Per Lex’s request, on this, the day America laid siege to Boston, MA, interrupting the otherworldly disputations of many a Brahmin:
Noted American science fiction writer Philip K. Dick once observed:
The ultimate in paranoia is not when everyone is against you but when everything is against you. Instead of “My boss is plotting against me,” it would be “My boss’s phone is plotting against me.”
My boss’s phone is rather nondescript. It’s color is a few shades darker than full oppression gray. It whimpers with the soul draining anonymity of the standard corporate VoIP phone design. It has a gray LCD, gray buttons with obscure functions, and an incomprehensible gray user manual.

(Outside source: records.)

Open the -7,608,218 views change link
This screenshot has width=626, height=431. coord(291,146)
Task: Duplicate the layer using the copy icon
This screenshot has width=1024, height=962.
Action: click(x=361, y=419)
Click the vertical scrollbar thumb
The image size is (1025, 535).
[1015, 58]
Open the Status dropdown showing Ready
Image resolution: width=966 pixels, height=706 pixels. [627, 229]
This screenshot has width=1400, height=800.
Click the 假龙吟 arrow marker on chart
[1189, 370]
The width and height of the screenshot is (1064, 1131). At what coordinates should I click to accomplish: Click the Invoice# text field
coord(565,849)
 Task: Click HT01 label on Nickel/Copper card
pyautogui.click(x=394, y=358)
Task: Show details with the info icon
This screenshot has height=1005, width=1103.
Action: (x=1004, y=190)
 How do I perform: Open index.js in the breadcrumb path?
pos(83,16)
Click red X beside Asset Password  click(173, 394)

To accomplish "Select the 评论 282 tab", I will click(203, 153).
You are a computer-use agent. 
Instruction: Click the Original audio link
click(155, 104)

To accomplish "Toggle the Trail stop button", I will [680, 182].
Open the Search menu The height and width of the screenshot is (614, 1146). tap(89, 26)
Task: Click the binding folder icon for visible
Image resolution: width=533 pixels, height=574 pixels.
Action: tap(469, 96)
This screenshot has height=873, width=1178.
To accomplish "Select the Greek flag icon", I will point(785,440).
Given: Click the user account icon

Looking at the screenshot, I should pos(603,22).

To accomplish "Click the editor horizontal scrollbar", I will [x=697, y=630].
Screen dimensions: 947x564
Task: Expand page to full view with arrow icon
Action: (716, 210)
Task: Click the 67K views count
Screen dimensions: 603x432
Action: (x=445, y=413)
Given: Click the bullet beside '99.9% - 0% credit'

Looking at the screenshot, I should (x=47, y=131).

It frequently finds itself on sales calls.
If it was a person, it would have no face.
My boss’s phone lacks the personality of the door from Ubik:
The door refused to open. It said, “Five cents, please.”
He searched his pockets. No more coins; nothing. “I’ll pay you tomorrow,” he told the door. Again he tried the knob. Again it remained locked tight. “What I pay you,” he informed it, “is in the nature of a gratuity; I don’t have to pay you.”
“I think otherwise,” the door said. “Look in the purchase contract you signed when you bought this conapt.”
In his desk drawer he found the contract; since signing it he had found it necessary to refer to the document many times. Sure enough; payment to his door for opening and shutting constituted a mandatory fee. Not a tip.
“You discover I’m right,” the door said. It sounded smug.
From the drawer beside the sink Joe Chip got a stainless steel knife; with it he began systematically to unscrew the bolt assembly of his apt’s money-gulping door.
“I’ll sue you,” the door said as the first screw fell out.
Joe Chip said, “I’ve never been sued by a door. But I guess I can live through it.”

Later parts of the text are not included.